**EXERCISE SET:**
1. In the passage on solitary confinement in New York prisons, how long was Philip Kedaru in solitary before he hanged himself?
2. Write the next part of the passage on solitary confinement in New York prisons, picking up after its final sentence.

**EXERCISE PASSAGE:**

════════

Indeed, the commission reports suggest that consignment to the Box may be a factor in suicides.
In one report, the commission said that Ricardo Cuesado, 33, hanged himself in 2008 during an “extensive punitive segregation sentence,” noting a “failure to adequately assess a clinically depressed inmate” and to provide mental health services.
Other cases involve even short stays, however. In one, a 48-year-old inmate at Fishkill Correctional Facility in Beacon, Larry Chapman, hanged himself in 2009 after only a week in solitary; he had been hearing voices, according to an oversight report of his death. Another inmate, Philip Kedaru, 31 and serving a sentence for robbery at Mid-State Correctional Facility in Oneida County, said he “didn’t know” whether he could adjust to solitary — and hanged himself in 2007 after less than two hours there. Both cases were closed without any fault assigned.
In an article earlier this year, “Locking Down the Mentally Ill,” Solitary Watch reported on the movement in New York to create alternatives to solitary confinement for prisoners with mental illness. The “Boot the SHU” movement gained impetus from a grim 2003 report by the Correctional Association on the state’s Special Housing Units. (The association’s Executive Director, Robert Gangi, would later describe placing mentally ill inmates in solitary as “state-inflicted brutality.”) The lawsuit settlement with Disability Advocates created several hundred new beds in dedicated mental health units and demanded more treatment for prisoners with mental illness who remain in SHUs. A state law that goes into effect next year is supposed to bring about more improvement.
But the Correctional Association found that fully one-quarter of th 5,000 prisoners in New York’s SHUs suffered from serious mental illness, which is considerably more than state figures suggest. Pfeiffer writes that “legal advocates fear that though care has improved, some ill inmates fall through the cracks.” She continues:
Sara Kerr, an attorney for Legal Aid Society of New York, which assisted in pressing the lawsuit against the state, said the addition of treatment beds and staff means “the system is clearly improved.” But, “accurate, appropriate diagnosis and [seriously mentally ill] designation remain a concern,” as does the movement from solitary of inmates whose mental state deteriorates.

════════

**DATA BELOW:**
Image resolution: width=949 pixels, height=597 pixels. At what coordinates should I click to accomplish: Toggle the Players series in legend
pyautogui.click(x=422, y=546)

════════

**RESULTS IN ORDER:**
1. Less than two hours.

2.
The persistent–and potentially deadly–flaws in the system are revealed in a statement from Richard Miraglia, associate commissioner of forensic services for the state Office of Mental Health. According the Pfeiffer, the statement was issued “in response to the Poughkeepsie Journal‘s questions on prison suicides, in particular the high proportion among inmates in solitary confinement.” Miraglia’s statement begins:
Inmates in (solitary confinement) are at increased risk because a majority of inmates confined (there) have personality traits consistent with those found among others at high risk for suicide — male, young and impulsive. Add in the research that indicates that violent offenders are at greater risk for suicide, which many [solitary confinement] inmates have histories of, and are placed in single-cell locations usually after a significant event, and we see an increased risk…
Miraglia’s statement does not mention that prisoners with mental illness are also more likely to end up in solitary. But the message is nonetheless clear: Those prisoners who are most at risk for suicide are often placed in the precise place where they are most likely to commit suicide.